Job:
Copy out the rows below, starting with the line that contains "Given: Click Real-time" and going on through the line that contains "The height and width of the screenshot is (258, 484).", both included. Reproduce those lines without any change.

Information supplied:
━━━━━━━━━━

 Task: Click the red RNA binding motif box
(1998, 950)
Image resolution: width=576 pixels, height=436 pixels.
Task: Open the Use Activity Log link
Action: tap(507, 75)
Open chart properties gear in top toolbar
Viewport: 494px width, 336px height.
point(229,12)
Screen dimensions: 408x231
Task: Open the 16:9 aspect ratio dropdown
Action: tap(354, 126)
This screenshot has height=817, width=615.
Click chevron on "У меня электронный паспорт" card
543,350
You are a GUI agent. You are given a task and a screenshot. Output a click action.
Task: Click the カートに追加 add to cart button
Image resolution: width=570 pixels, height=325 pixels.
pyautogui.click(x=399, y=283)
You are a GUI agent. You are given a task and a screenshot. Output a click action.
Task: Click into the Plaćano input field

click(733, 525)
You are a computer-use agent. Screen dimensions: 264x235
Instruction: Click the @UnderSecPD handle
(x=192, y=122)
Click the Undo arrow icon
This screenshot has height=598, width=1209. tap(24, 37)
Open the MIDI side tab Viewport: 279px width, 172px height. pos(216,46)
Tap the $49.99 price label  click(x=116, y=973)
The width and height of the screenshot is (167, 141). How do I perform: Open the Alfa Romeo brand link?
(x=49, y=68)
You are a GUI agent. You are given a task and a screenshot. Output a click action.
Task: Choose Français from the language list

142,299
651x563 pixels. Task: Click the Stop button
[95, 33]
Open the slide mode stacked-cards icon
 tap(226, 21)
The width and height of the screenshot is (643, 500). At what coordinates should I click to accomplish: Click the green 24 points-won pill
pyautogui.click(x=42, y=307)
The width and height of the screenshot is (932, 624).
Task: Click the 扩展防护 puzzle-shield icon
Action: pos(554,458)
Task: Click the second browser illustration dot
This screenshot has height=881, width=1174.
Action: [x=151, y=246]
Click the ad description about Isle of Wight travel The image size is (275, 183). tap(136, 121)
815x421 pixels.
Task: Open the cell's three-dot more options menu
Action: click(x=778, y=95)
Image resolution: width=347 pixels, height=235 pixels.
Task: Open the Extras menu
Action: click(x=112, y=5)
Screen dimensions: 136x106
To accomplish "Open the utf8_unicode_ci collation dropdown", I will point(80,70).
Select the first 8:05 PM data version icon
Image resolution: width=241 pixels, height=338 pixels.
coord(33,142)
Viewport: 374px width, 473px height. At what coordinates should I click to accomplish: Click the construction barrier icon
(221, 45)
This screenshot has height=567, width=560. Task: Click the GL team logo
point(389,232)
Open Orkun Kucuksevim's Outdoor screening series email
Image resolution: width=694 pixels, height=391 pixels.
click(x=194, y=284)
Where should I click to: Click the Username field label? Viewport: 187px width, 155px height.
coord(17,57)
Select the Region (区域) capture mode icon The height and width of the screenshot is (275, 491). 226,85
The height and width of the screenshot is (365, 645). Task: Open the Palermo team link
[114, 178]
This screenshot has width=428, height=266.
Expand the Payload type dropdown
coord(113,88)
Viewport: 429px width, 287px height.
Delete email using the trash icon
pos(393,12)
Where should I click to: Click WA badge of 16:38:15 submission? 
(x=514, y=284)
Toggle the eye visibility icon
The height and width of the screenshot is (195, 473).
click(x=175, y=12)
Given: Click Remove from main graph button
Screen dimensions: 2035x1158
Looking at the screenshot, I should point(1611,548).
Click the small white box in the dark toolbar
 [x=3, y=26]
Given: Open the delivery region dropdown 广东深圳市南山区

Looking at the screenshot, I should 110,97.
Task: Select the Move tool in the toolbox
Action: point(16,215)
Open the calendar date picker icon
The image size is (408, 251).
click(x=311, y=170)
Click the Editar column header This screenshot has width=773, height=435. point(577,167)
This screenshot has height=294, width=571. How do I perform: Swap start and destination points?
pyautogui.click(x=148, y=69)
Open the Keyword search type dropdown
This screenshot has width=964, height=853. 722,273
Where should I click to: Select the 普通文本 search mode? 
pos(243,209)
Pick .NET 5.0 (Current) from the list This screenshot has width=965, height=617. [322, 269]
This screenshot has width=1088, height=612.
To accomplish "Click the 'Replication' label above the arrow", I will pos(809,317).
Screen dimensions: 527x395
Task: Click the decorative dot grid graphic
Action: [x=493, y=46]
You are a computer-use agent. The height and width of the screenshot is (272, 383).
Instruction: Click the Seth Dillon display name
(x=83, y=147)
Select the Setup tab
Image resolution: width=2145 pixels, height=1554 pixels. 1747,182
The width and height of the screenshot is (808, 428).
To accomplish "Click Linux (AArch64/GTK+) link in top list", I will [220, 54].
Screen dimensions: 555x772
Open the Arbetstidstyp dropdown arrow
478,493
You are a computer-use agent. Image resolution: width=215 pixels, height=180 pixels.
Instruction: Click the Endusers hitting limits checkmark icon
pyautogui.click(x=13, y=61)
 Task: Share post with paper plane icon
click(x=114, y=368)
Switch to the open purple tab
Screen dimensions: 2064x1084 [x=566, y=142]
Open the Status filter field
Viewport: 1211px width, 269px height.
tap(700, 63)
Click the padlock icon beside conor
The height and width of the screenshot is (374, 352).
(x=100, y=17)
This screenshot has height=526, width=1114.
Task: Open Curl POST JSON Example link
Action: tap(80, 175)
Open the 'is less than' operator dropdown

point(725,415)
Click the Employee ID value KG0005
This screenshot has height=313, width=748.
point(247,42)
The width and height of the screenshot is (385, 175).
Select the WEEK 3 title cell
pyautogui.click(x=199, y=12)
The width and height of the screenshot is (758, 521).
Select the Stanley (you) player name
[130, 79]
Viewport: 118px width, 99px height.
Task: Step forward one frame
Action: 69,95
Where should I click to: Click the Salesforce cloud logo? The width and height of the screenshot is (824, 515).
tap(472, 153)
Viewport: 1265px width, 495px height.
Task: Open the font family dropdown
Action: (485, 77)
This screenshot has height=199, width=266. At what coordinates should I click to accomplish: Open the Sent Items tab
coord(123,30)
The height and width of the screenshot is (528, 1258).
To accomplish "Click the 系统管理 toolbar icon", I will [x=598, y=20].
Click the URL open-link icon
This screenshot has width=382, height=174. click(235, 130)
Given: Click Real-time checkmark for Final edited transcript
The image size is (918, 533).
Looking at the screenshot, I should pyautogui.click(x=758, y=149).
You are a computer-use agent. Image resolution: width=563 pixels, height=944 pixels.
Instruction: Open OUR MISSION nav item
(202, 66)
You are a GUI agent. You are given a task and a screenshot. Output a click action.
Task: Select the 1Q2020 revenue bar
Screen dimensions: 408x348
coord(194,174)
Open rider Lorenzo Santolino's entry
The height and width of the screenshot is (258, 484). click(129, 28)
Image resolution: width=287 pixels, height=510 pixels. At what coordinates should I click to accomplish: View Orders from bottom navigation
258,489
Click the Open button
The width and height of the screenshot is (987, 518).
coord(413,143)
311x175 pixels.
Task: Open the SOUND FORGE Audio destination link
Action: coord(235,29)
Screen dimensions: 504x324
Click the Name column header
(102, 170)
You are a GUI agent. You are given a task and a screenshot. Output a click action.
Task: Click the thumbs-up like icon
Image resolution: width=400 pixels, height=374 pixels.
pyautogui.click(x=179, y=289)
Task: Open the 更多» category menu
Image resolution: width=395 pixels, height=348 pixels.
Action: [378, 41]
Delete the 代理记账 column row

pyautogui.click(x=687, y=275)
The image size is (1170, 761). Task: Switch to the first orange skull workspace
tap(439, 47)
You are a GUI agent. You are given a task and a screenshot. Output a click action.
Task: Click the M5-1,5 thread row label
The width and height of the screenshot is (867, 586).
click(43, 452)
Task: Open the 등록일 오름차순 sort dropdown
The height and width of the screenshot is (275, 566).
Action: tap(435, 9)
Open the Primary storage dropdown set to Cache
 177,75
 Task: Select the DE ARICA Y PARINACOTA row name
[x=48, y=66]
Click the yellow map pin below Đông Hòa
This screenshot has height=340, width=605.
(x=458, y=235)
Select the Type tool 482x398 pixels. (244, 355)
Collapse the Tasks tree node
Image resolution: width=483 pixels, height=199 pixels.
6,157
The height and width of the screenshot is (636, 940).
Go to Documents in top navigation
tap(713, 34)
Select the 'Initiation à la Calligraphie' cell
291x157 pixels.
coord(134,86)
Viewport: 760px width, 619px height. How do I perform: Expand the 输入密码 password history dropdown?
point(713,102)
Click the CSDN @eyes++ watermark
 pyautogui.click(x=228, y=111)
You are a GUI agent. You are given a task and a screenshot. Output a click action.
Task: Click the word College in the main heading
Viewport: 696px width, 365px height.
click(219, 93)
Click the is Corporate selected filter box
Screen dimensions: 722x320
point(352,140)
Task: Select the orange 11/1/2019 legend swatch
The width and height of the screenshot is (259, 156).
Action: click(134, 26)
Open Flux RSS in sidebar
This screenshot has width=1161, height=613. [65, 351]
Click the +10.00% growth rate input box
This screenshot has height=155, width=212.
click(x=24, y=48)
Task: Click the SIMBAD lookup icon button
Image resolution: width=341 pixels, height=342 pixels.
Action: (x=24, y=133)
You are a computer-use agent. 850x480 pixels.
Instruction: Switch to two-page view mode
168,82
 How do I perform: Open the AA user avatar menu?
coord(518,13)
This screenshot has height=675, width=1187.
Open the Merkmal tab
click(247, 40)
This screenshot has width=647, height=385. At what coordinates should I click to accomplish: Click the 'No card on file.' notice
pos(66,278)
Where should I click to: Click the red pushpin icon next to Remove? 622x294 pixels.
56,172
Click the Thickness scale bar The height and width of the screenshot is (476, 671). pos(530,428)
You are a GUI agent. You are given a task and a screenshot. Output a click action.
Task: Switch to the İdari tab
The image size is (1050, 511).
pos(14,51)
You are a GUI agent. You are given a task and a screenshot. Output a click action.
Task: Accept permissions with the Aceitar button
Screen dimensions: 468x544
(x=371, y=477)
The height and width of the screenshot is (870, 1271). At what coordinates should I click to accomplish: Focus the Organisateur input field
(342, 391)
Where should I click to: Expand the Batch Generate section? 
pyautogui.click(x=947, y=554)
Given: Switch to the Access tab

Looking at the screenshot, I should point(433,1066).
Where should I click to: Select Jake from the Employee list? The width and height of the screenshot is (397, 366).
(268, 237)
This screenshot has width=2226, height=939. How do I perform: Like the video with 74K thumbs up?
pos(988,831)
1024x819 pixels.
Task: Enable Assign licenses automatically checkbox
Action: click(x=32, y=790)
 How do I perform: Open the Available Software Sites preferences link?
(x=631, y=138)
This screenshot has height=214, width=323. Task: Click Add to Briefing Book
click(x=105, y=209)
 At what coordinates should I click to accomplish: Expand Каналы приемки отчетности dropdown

━━━━━━━━━━

Response to this exercise:
Given: Click Real-time checkmark for Final edited transcript
The image size is (918, 533).
Looking at the screenshot, I should pyautogui.click(x=758, y=149).
You are a computer-use agent. Image resolution: width=563 pixels, height=944 pixels.
Instruction: Open OUR MISSION nav item
(202, 66)
You are a GUI agent. You are given a task and a screenshot. Output a click action.
Task: Select the 1Q2020 revenue bar
Screen dimensions: 408x348
coord(194,174)
Open rider Lorenzo Santolino's entry
The height and width of the screenshot is (258, 484). click(129, 28)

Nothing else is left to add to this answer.